Collected data
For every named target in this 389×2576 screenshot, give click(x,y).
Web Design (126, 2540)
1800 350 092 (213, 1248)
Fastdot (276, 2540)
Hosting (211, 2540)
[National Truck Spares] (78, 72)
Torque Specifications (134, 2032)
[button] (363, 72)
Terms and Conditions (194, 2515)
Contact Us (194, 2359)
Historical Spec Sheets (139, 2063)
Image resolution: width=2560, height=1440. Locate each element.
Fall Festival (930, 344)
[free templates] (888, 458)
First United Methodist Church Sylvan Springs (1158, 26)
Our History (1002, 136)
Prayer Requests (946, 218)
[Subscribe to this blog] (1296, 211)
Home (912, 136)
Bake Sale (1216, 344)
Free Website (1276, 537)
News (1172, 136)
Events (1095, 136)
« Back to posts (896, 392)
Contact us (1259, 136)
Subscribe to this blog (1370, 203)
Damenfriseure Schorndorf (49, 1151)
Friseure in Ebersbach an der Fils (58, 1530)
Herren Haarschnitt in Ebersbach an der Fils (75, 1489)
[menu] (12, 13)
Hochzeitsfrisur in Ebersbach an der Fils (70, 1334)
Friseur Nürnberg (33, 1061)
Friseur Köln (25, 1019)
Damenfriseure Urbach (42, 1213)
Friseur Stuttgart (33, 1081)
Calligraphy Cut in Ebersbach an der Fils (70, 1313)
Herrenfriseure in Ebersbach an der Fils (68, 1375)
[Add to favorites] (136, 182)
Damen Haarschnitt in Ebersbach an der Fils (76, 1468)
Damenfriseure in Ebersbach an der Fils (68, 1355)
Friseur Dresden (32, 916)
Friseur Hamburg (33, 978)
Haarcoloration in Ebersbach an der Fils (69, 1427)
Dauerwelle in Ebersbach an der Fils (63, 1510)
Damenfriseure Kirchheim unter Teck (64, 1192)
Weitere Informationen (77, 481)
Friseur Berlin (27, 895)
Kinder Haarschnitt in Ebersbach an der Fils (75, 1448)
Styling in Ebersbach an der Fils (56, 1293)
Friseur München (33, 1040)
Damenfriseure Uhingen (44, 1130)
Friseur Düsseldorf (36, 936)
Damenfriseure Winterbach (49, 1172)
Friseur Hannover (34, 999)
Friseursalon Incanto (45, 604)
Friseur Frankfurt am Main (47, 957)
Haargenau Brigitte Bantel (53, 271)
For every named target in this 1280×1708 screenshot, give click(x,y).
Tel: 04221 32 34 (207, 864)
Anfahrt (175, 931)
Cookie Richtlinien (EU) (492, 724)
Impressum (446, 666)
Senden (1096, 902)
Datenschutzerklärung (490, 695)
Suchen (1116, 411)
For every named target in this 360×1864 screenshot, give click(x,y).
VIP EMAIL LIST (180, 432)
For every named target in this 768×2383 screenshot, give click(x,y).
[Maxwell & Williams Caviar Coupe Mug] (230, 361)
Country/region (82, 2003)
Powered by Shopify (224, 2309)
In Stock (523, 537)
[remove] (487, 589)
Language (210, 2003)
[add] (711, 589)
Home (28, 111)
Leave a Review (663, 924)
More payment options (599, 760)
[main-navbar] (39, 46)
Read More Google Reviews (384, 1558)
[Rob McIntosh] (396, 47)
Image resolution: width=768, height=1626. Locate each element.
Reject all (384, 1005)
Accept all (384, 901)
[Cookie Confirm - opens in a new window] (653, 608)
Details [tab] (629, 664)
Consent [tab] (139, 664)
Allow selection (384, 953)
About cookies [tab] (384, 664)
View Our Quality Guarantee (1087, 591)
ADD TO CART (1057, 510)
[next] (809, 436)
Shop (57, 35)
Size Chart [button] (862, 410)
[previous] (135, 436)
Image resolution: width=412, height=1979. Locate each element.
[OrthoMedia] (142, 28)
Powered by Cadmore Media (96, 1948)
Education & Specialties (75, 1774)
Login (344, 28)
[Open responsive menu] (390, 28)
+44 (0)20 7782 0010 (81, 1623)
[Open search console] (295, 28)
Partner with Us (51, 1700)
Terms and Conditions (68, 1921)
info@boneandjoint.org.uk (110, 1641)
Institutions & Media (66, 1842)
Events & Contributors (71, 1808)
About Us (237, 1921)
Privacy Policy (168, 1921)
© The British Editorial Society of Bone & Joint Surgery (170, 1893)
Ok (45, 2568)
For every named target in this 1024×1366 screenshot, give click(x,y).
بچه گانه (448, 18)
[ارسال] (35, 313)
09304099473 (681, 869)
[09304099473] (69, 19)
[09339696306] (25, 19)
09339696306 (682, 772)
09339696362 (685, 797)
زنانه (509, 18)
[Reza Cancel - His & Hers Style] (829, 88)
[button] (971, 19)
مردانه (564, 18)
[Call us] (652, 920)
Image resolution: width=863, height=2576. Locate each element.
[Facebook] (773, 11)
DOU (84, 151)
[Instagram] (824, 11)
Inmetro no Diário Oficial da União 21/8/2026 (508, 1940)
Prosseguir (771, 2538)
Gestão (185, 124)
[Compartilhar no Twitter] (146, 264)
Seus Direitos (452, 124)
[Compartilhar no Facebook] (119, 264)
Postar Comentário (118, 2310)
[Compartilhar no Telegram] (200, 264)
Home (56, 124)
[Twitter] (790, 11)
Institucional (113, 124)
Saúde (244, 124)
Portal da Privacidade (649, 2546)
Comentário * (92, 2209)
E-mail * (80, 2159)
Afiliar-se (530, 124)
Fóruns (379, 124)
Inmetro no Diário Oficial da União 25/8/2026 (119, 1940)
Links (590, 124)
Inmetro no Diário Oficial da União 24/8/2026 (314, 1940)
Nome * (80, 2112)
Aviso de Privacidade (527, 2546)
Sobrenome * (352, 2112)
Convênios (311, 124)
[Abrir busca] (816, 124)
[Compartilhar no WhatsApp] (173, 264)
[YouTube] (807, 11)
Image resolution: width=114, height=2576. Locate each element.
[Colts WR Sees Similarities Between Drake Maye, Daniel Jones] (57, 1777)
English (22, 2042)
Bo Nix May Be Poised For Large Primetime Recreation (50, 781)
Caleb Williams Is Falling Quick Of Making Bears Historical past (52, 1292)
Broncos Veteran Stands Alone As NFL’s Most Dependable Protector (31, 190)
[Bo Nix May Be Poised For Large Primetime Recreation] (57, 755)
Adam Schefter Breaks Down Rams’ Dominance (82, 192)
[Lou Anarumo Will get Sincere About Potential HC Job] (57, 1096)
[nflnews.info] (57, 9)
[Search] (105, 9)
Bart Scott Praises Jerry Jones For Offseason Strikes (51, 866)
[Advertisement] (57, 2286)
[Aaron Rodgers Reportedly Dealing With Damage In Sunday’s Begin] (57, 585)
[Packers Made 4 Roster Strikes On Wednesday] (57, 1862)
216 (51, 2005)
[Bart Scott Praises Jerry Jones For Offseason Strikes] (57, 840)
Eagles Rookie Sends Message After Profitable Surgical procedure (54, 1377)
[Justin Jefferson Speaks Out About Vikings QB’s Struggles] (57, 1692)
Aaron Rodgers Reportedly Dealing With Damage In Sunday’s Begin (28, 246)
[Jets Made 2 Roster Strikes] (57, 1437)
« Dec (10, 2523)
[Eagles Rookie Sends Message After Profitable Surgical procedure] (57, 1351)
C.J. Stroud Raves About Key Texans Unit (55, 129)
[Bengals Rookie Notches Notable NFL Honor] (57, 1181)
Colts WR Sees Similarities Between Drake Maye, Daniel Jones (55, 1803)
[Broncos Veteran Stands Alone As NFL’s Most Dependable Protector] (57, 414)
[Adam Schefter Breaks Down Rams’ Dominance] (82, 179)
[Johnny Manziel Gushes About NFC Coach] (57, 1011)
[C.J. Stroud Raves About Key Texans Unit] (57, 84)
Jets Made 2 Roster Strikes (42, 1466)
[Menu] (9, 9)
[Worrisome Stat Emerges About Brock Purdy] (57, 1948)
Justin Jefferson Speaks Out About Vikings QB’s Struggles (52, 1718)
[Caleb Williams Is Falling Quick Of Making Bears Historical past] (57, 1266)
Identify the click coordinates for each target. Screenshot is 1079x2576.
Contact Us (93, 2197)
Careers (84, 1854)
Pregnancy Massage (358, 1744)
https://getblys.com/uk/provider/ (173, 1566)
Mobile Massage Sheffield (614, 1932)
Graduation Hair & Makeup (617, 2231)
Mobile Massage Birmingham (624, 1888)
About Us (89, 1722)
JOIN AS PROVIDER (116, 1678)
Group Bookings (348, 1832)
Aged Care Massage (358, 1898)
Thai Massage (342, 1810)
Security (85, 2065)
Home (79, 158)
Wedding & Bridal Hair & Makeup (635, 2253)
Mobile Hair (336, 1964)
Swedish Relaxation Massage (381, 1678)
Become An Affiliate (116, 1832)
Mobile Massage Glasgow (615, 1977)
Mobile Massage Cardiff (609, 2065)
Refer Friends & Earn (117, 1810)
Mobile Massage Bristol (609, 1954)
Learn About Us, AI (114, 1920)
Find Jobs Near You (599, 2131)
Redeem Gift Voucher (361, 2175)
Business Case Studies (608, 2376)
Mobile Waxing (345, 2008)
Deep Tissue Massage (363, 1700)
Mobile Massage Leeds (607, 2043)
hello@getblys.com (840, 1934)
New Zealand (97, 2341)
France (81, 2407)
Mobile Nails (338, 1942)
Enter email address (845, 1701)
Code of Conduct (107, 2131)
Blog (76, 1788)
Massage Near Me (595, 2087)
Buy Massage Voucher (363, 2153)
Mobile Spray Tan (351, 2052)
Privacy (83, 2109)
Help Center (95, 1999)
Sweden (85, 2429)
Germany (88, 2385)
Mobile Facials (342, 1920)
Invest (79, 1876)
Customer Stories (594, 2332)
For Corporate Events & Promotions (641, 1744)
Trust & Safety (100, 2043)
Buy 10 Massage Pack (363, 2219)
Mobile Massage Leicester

EXERCISE PROMPT: Copy the lines above exactly. Start with the line containing "[free templates] (888, 458)", end with the line containing "Senden (1096, 902)", and include both.

TASK RESPONSE:
[free templates] (888, 458)
First United Methodist Church Sylvan Springs (1158, 26)
Our History (1002, 136)
Prayer Requests (946, 218)
[Subscribe to this blog] (1296, 211)
Home (912, 136)
Bake Sale (1216, 344)
Free Website (1276, 537)
News (1172, 136)
Events (1095, 136)
« Back to posts (896, 392)
Contact us (1259, 136)
Subscribe to this blog (1370, 203)
Damenfriseure Schorndorf (49, 1151)
Friseure in Ebersbach an der Fils (58, 1530)
Herren Haarschnitt in Ebersbach an der Fils (75, 1489)
[menu] (12, 13)
Hochzeitsfrisur in Ebersbach an der Fils (70, 1334)
Friseur Nürnberg (33, 1061)
Friseur Köln (25, 1019)
Damenfriseure Urbach (42, 1213)
Friseur Stuttgart (33, 1081)
Calligraphy Cut in Ebersbach an der Fils (70, 1313)
Herrenfriseure in Ebersbach an der Fils (68, 1375)
[Add to favorites] (136, 182)
Damen Haarschnitt in Ebersbach an der Fils (76, 1468)
Damenfriseure in Ebersbach an der Fils (68, 1355)
Friseur Dresden (32, 916)
Friseur Hamburg (33, 978)
Haarcoloration in Ebersbach an der Fils (69, 1427)
Dauerwelle in Ebersbach an der Fils (63, 1510)
Damenfriseure Kirchheim unter Teck (64, 1192)
Weitere Informationen (77, 481)
Friseur Berlin (27, 895)
Kinder Haarschnitt in Ebersbach an der Fils (75, 1448)
Styling in Ebersbach an der Fils (56, 1293)
Friseur München (33, 1040)
Damenfriseure Uhingen (44, 1130)
Friseur Düsseldorf (36, 936)
Damenfriseure Winterbach (49, 1172)
Friseur Hannover (34, 999)
Friseursalon Incanto (45, 604)
Friseur Frankfurt am Main (47, 957)
Haargenau Brigitte Bantel (53, 271)
For every named target in this 1280×1708 screenshot, give click(x,y).
Tel: 04221 32 34 (207, 864)
Anfahrt (175, 931)
Cookie Richtlinien (EU) (492, 724)
Impressum (446, 666)
Senden (1096, 902)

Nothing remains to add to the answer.